KUTIPAN YANG DIBERIKAN:
# # # # # # #

Din Minimi, Amnesti, dan Makan Malam di Istana







 MISTERI orang-orang yang terlibat dibalik kesediaan Din Minimi turun gunung belum sepenuhnya terungkap. Namun, dari keterangan sejumlah orang yang terlibat, ada satu benang merah: presiden terlibat sebelum Din bersedia berdamai.

Pada 4 Januari lalu, Kepala Badan Intelijen Negera (BIN) Sutiyoso mengatakan ia berani menjanjikan amnesti kepada Din Minimi setelah mendapat kepastian dari Presiden Jokowi. Setelah itu, barulah pada 28 Desember 2015, Sutiyoso bertemu Din Minimi di Julok, Aceh Timur. Dalam kesempatan itu, Din Minimi mengaku sempat bicara dengan Presiden Jokowi lewat telepon seluler milik Sutiyoso.

"Sebelum ini berjalan, saya berkoordinasi (dengan Presiden). Kan harus saya yakini dulu bahwa ini bisa diproses di kemudian hari, baru kita tawarkan ke dia. Kalau tidak bisa, saya tidak berani lanjut," kata Sutiyoso, di Kompleks Istana Kepresidenan, Jakarta, usai menyampaikan surat terkait amnesti untuk Din Minimi kepada Presiden Jokowi.

Namun, Sutiyoso tak bekerja sendiri. Upaya membuat Din Minimi turun gunung juga melibatkan Juha Christensen, warga Finlandia yang sebelumnya berperan dalam tercapainya perjanjian damai yang melahirkan MoU Helsinki pada 15 Agustus 2005.

Kepada Tempo, Juha bercerita, kasus Din Minimi membuatnya resah. Ia merasa bertanggung jawab memelihara kelangsungan perjanjian damai di Aceh. Dalam benaknya, perlawanan Din Minimi terhadap Pemerintah Aceh bisa mengancam kelangsungan perdamaian.

Maka ketika menghadiri jamuan makan malam di Istana Presiden di Jakarta pada 3 November 2015, Juha menceritakan kerisauannya kepada Sutiyoso yang juga hadir di sana. Mereka pun terlibat diskusi intens, berusaha mencarikan solusi agar Din Minimi bersedia turun gunung.

“Tidak ada orang lain yang tahu tentang operasi ini kecuali saya dan Pak Sutiyoso,” kata Juha Christensen seperti dikutip Tempo 8 Januari 2016.

Menurut Juha, sebelum itu memang ada inisiatif pihak lain yaitu lembaga swadaya masyarakat dan media untuk menghubungi Din Minimi. Tetapi, kata Juha, operasi dia tersendiri dan tidak ada hubungan dengan orang dan pihak lain. Sehingga, operasi itu berhasil membuat Din Minimi dan kelompoknya turun dari persembunyiannya di gunung di Aceh Timur, dan menyerahkan senjatanya. Sutiyoso merangkul Din Minimi ketika ia hendak menyerahkan senjatanya.

# # # # # # #

DATA YANG DIBERIKAN:
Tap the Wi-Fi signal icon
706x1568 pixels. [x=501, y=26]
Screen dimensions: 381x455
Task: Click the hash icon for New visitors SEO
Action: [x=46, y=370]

# # # # # # #

RUMUSAN MASALAH:
Tolong tuliskan ulang tanpa perubahan bagian kutipan tentang Din Minimi, mulai dari "Maka ketika menghadiri" dan berakhir pada "8 Januari 2016.". Entri-entri tersebut tidak dipakai di sini.

HASIL:
Maka ketika menghadiri jamuan makan malam di Istana Presiden di Jakarta pada 3 November 2015, Juha menceritakan kerisauannya kepada Sutiyoso yang juga hadir di sana. Mereka pun terlibat diskusi intens, berusaha mencarikan solusi agar Din Minimi bersedia turun gunung.

“Tidak ada orang lain yang tahu tentang operasi ini kecuali saya dan Pak Sutiyoso,” kata Juha Christensen seperti dikutip Tempo 8 Januari 2016.